**DATA RECORDS:**
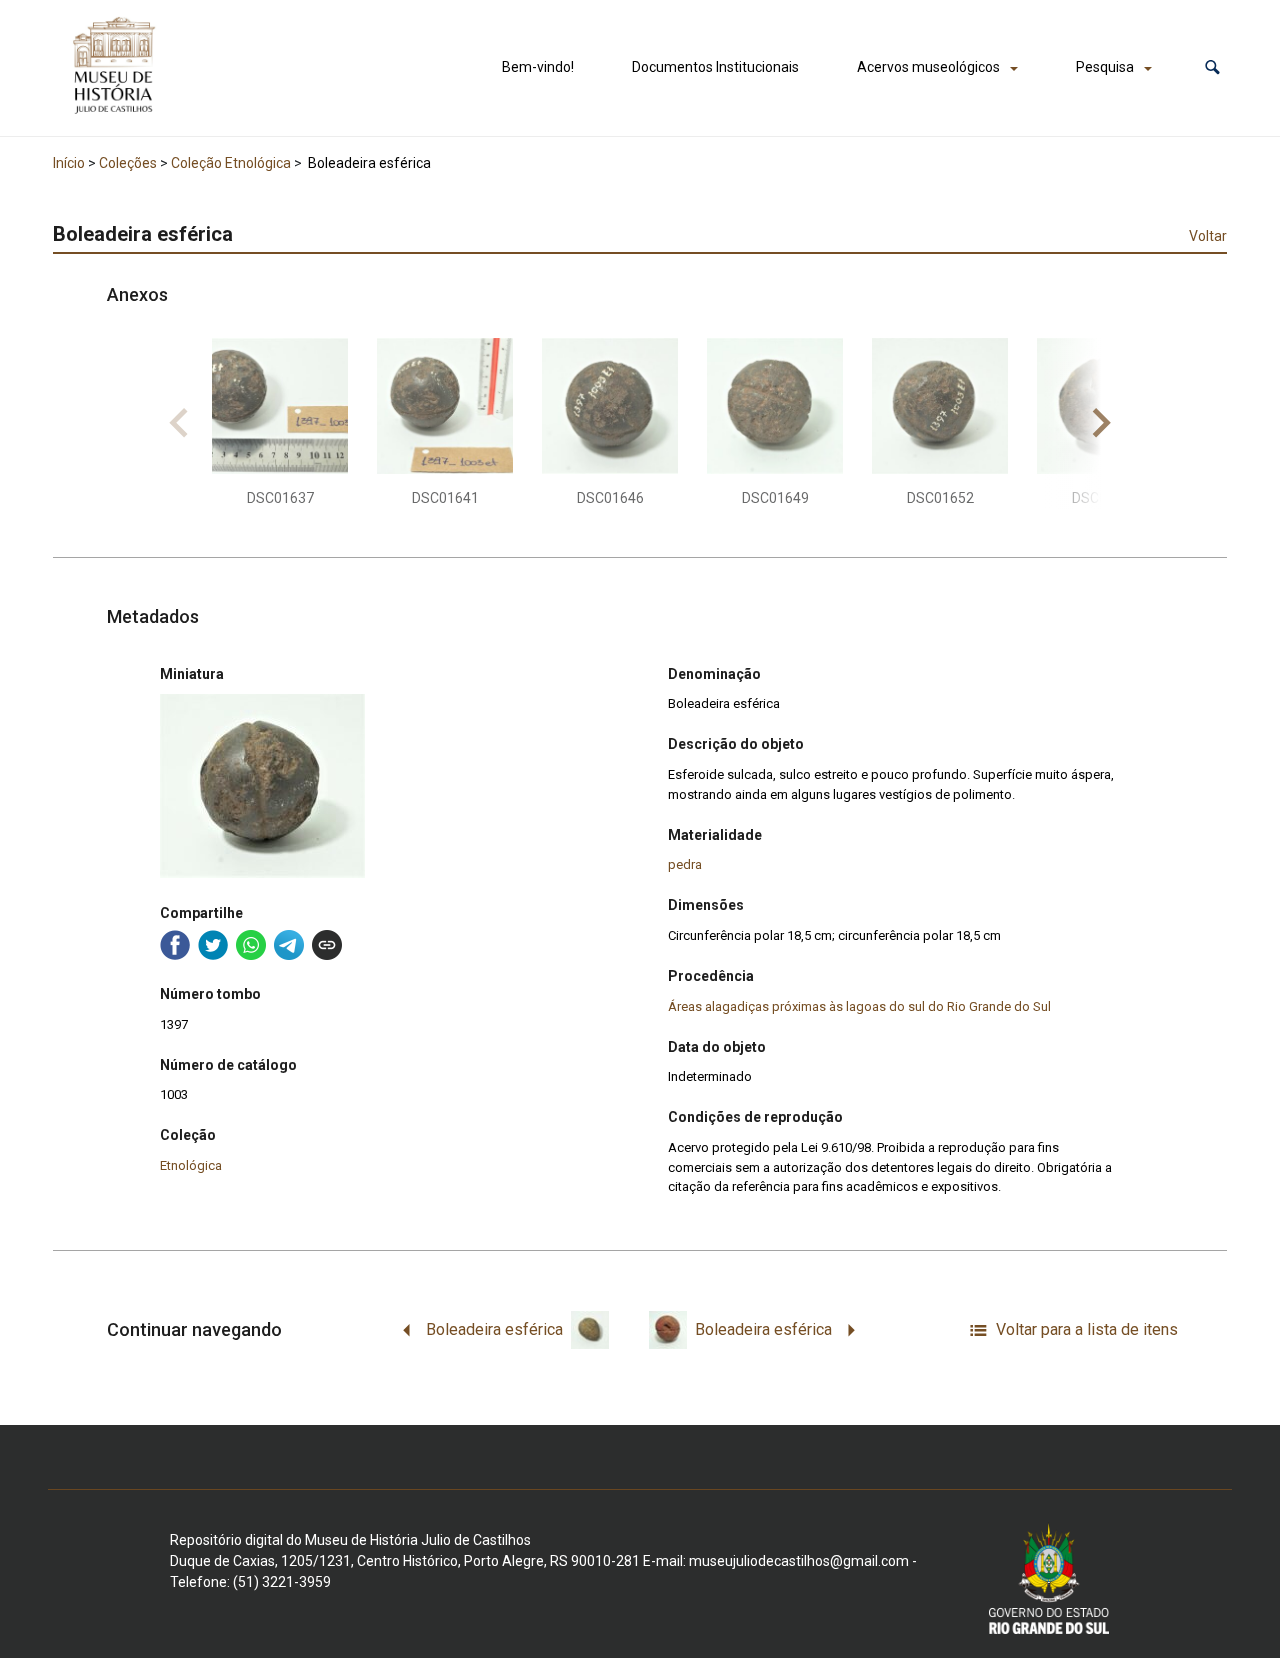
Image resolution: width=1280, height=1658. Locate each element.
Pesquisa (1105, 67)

---

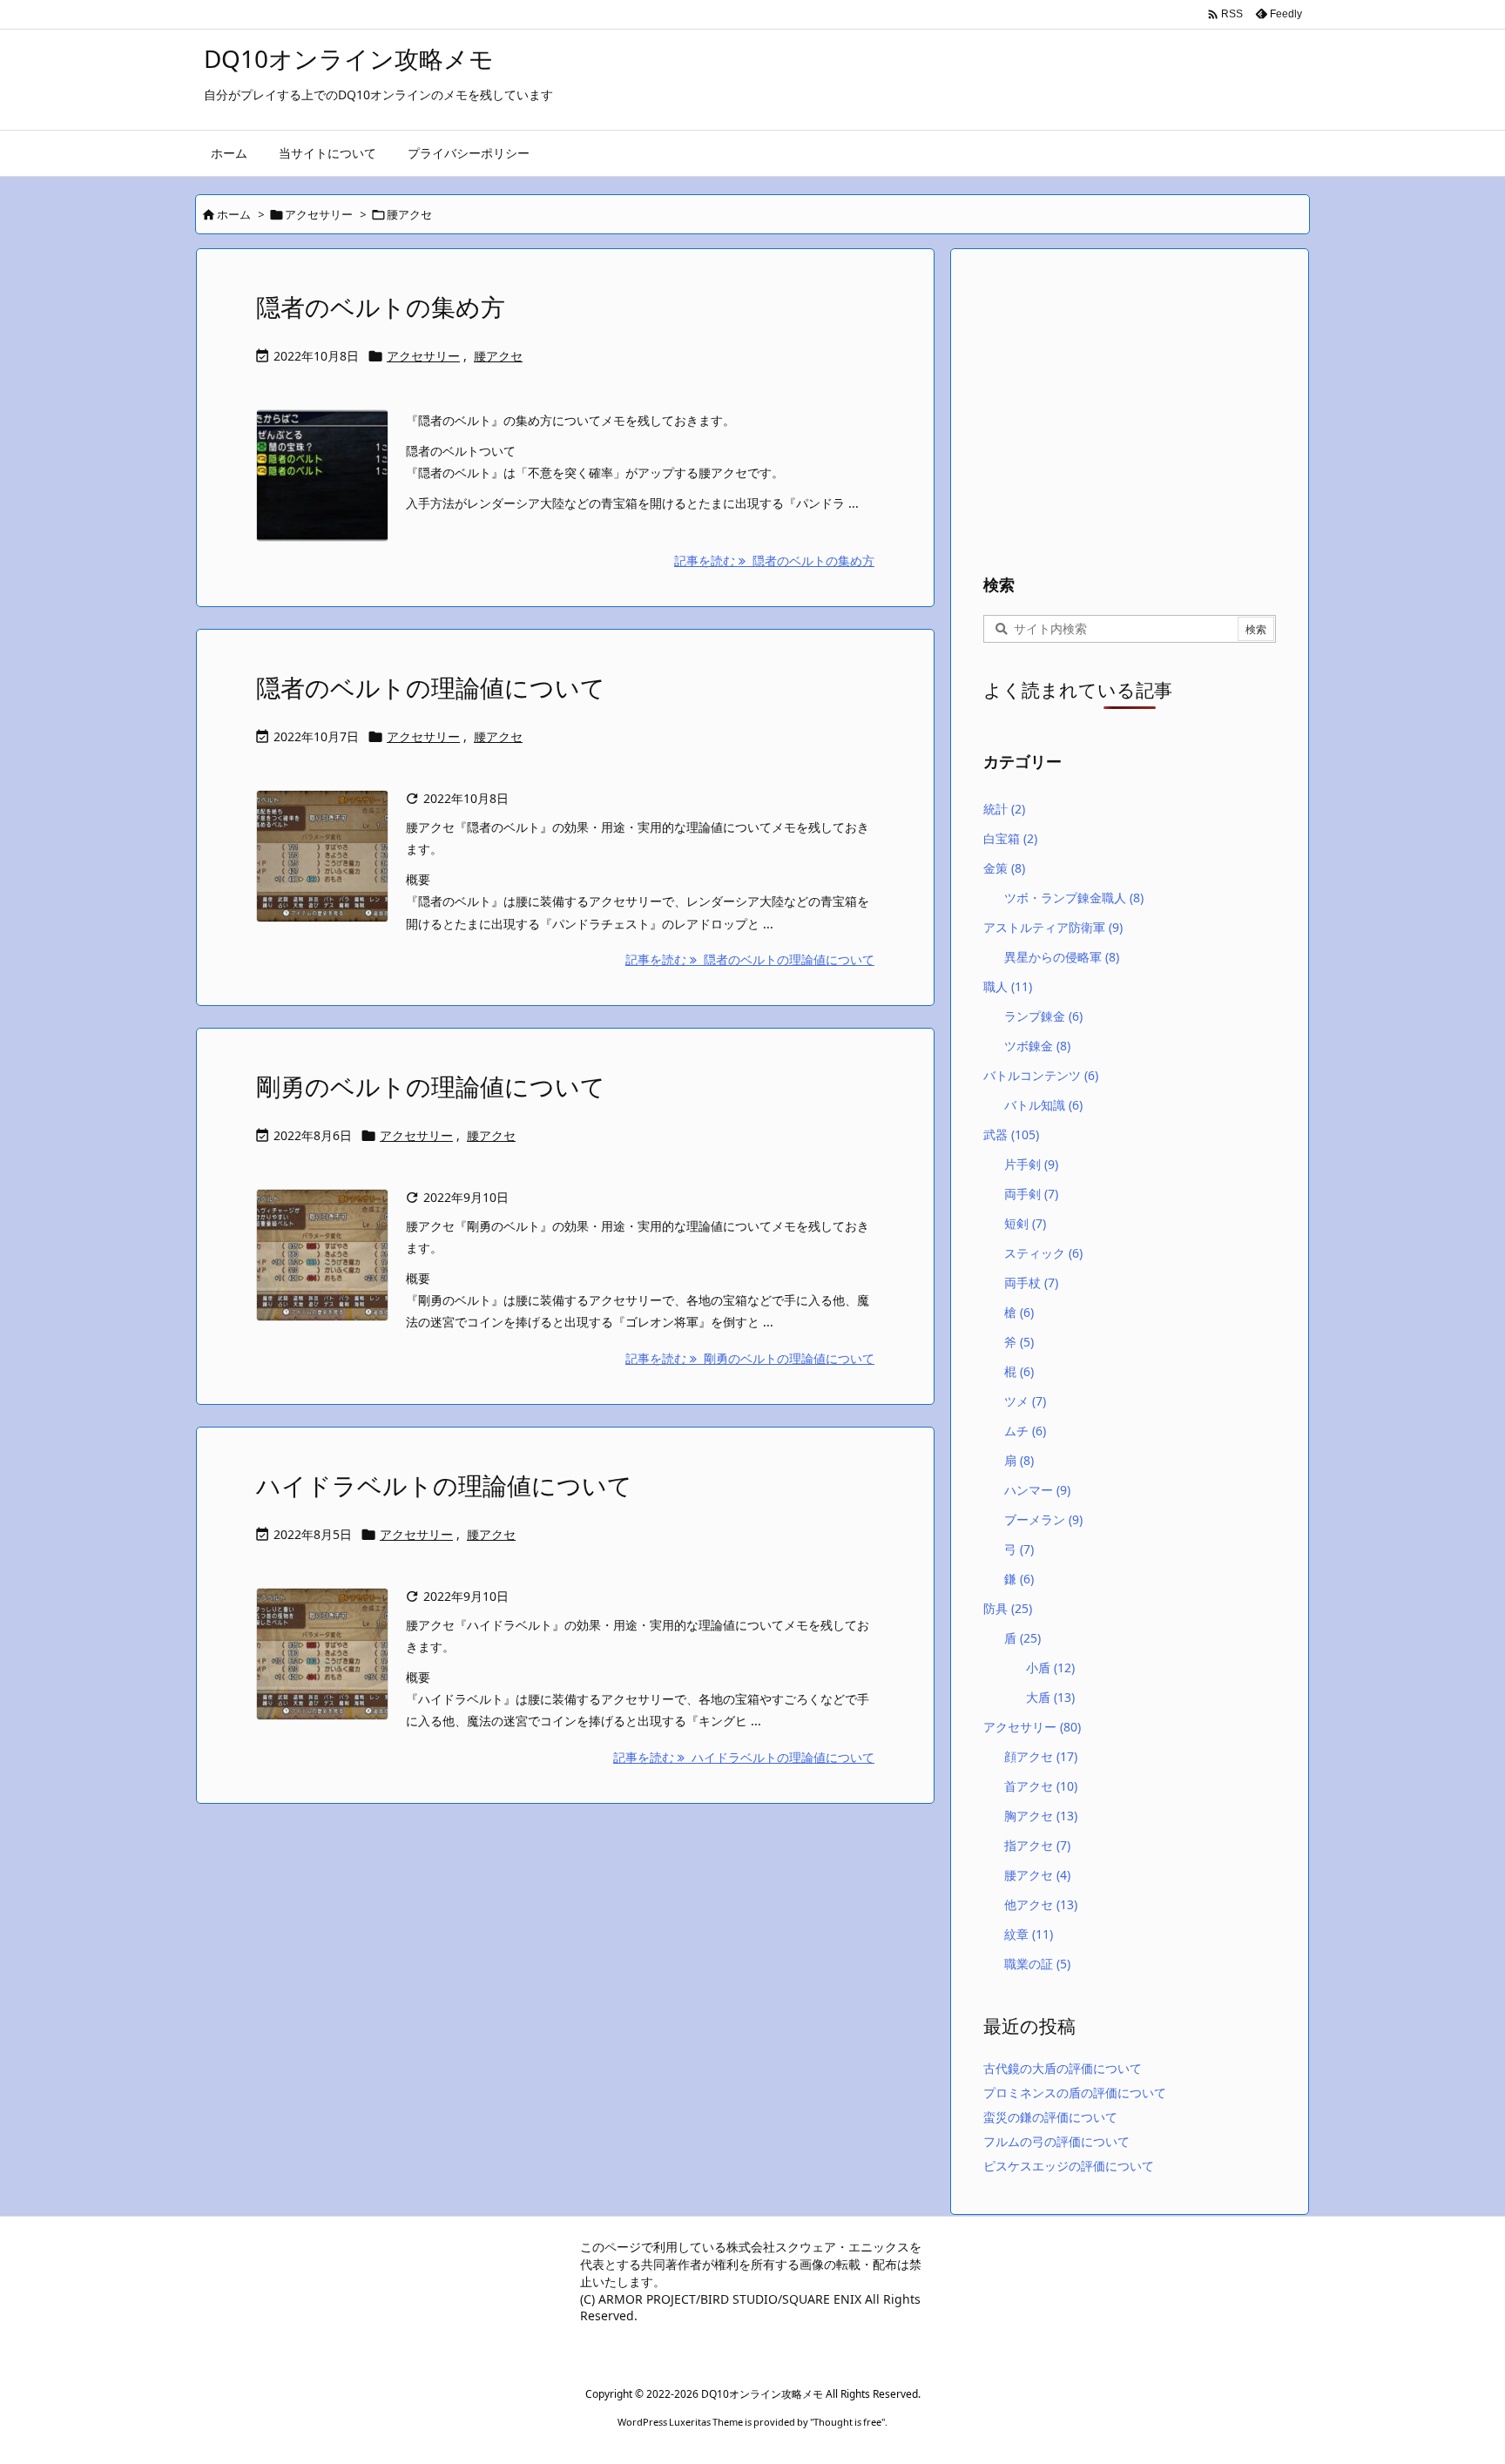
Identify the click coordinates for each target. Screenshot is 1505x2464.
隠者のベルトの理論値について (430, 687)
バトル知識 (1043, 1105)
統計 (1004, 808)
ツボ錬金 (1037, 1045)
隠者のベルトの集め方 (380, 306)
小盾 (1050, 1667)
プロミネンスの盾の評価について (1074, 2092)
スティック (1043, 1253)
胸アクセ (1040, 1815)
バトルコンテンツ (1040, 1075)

**WORK ORDER:** From the records above, repeat exactly the lines from the one with "Image resolution: width=1280, height=1658." through the one with "Pesquisa (1105, 67)", both included.

**OUTPUT FOR THIS TASK:**
Image resolution: width=1280, height=1658. Locate each element.
Pesquisa (1105, 67)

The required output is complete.